# THE DATA
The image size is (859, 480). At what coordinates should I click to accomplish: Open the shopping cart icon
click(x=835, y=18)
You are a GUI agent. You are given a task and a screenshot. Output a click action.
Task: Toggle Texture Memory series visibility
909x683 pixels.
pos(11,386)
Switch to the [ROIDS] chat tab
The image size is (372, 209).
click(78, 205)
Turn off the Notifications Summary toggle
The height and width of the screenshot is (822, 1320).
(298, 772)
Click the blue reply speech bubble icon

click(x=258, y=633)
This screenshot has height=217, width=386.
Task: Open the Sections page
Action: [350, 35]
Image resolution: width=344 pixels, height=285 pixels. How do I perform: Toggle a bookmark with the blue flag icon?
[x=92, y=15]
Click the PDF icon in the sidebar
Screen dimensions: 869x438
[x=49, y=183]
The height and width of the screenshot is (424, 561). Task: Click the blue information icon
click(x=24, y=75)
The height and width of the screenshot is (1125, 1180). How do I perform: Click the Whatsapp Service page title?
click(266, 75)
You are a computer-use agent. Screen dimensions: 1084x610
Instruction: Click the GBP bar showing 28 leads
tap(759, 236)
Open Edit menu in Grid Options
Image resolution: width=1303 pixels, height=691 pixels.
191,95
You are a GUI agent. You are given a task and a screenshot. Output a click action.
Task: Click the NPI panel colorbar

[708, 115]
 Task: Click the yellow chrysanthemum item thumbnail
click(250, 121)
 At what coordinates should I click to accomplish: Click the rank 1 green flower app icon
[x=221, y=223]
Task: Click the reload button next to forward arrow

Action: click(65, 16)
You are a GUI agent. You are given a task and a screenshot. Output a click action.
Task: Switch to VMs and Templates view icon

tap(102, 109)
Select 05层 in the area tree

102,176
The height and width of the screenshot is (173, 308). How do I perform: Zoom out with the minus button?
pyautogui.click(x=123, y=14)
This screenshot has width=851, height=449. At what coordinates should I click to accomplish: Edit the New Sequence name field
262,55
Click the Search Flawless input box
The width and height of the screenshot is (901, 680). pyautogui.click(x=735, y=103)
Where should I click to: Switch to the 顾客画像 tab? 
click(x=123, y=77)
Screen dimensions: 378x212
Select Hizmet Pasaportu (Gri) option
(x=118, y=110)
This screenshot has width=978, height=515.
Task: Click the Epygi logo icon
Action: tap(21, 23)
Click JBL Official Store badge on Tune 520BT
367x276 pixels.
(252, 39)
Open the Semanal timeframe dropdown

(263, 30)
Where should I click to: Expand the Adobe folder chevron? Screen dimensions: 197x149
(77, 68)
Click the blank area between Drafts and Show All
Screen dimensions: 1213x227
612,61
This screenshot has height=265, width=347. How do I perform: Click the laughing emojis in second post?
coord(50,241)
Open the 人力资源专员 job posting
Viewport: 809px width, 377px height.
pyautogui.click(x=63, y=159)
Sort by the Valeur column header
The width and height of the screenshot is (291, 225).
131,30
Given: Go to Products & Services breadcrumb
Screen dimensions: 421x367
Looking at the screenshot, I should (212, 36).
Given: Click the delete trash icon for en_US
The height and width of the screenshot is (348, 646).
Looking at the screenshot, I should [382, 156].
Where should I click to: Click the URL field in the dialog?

# PROBLEM DESCRIPTION
From the line holding "Given: Go to Products & Services breadcrumb" down to the final line above, copy each line exactly, and leave out everything before it.

# WRITTEN RESPONSE
Given: Go to Products & Services breadcrumb
Screen dimensions: 421x367
Looking at the screenshot, I should (212, 36).
Given: Click the delete trash icon for en_US
The height and width of the screenshot is (348, 646).
Looking at the screenshot, I should [382, 156].
Where should I click to: Click the URL field in the dialog?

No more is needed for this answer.